Textauszug -
==============================

Grabhügel von Möllenbeck, Bronzezeitlicher Grabhügel in Möllenbeck, Deutschland.
Der Grabhügel von Möllenbeck ist ein ehemaliger Bestattungshügel in einem Waldgebiet nordöstlich von Rinteln, der etwa 1,3 Meter in die Höhe ragt und einen Durchmesser von rund 16 Metern hat. Er steht auf einem Höhenrücken inmitten von Kiefernwald und zeigt die typische abgerundete Form solcher vorgeschichtlichen Erdaufschüttungen.
Das Hügelgrab entstand während der Bronzezeit und wurde Tausende von Jahren später zum Thema archäologischer Untersuchungen. Eine Grabung im Jahr 2016 brachte zutage, dass die Stätte auch während der vorromischen Eisenzeit im ersten Jahrtausend vor Christus noch als Urnengräber genutzt wurde.
Der Grabhügel zeigt, wie Menschen in der Bronzezeit ihre Verstorbenen hier beisetzten und den Platz mit Absicht wählten. Die Lage mit freiem Blick über die Landschaft war für sie offenbar bedeutsam.
Der Ort liegt in einem Waldgebiet, das zu Fuß erreichbar ist, wobei festes Schuhwerk empfohlen wird, da es keine ausgebauten Wege gibt. Der Hügel selbst ist ganzjährig zugänglich und erfordert nur eine kurze Wanderung durch den Wald.
Die Gegend um das Grab wurde 2011 zur Kameslandschaft erklärt, einem Naturschutzgebiet, das die eiszeitlich geformten Hügellandschaften schützt. Diese Auszeichnung macht es zu einem Ort, an dem prähistorische Geschichte und moderne Naturschutzpolitik zusammentreffen.

==============================

Bereitgestellte Daten -

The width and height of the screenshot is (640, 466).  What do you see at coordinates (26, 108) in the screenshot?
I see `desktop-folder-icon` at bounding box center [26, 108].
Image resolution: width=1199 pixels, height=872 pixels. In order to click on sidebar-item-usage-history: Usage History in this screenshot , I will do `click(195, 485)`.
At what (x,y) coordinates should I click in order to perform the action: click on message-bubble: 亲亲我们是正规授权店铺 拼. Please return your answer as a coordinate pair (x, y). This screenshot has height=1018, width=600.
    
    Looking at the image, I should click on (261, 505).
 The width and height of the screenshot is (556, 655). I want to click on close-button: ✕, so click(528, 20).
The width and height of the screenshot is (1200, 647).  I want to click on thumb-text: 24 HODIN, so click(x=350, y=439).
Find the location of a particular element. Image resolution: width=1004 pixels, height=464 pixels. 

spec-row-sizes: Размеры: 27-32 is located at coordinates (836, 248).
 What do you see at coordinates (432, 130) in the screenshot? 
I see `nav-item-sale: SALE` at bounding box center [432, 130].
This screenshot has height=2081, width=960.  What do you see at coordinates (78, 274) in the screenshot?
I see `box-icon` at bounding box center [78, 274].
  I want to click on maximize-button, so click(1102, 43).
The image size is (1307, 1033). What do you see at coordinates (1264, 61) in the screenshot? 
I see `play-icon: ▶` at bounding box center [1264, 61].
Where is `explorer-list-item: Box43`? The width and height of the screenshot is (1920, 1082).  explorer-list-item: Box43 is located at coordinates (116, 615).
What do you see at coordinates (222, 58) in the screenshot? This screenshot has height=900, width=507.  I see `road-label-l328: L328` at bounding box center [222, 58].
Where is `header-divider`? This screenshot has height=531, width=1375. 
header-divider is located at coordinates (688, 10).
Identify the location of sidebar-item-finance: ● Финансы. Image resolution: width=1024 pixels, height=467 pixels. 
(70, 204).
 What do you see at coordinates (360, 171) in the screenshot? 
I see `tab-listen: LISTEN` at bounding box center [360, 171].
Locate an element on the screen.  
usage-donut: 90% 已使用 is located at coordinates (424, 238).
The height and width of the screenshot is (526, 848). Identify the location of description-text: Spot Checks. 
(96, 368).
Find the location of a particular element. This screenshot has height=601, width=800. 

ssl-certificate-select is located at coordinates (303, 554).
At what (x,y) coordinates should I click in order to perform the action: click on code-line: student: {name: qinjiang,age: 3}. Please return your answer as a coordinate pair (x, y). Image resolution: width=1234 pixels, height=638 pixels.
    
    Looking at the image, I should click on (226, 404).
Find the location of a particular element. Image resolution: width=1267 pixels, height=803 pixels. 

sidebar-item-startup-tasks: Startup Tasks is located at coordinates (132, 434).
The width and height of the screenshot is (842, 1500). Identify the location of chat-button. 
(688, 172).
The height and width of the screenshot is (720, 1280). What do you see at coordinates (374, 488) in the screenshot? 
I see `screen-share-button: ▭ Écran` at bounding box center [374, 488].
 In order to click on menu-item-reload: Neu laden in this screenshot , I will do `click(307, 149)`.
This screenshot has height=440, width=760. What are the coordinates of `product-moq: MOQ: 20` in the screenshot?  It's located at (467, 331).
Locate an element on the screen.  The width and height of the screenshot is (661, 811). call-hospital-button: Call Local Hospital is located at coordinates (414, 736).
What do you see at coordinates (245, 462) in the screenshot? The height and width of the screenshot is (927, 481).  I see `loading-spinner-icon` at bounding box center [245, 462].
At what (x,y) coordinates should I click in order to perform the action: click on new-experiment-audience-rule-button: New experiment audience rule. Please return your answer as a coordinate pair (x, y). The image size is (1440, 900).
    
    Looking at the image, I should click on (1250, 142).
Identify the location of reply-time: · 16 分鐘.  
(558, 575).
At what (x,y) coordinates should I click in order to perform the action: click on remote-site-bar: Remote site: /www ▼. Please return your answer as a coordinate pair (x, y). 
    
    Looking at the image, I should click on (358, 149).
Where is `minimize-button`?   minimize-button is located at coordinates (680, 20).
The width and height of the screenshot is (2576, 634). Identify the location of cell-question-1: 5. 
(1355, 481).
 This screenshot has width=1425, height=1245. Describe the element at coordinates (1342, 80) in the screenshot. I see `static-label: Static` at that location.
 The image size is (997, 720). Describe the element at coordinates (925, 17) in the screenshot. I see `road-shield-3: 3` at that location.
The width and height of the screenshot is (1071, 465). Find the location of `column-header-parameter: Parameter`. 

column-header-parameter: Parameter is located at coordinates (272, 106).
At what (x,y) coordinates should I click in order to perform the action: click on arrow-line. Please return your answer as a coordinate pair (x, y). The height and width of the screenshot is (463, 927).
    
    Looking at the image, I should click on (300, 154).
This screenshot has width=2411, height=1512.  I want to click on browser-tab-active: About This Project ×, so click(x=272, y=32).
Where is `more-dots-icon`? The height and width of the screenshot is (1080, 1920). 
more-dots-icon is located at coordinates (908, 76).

==============================

Deine Aufgabe - Gib den Text über den Grabhügel von Möllenbeck ab „Das Hügelgrab entstand“ bis einschließlich „sie offenbar bedeutsam.“ erneut wieder. Tausche dabei „Bronzezeit“ gegen „Jungsteinzeit“ aus. Die Daten haben nichts mit dem Text über den Grabhügel von Möllenbeck zu tun.

Ergebnis der Übung -
Das Hügelgrab entstand während der Jungsteinzeit und wurde Tausende von Jahren später zum Thema archäologischer Untersuchungen. Eine Grabung im Jahr 2016 brachte zutage, dass die Stätte auch während der vorromischen Eisenzeit im ersten Jahrtausend vor Christus noch als Urnengräber genutzt wurde.
Der Grabhügel zeigt, wie Menschen in der Jungsteinzeit ihre Verstorbenen hier beisetzten und den Platz mit Absicht wählten. Die Lage mit freiem Blick über die Landschaft war für sie offenbar bedeutsam.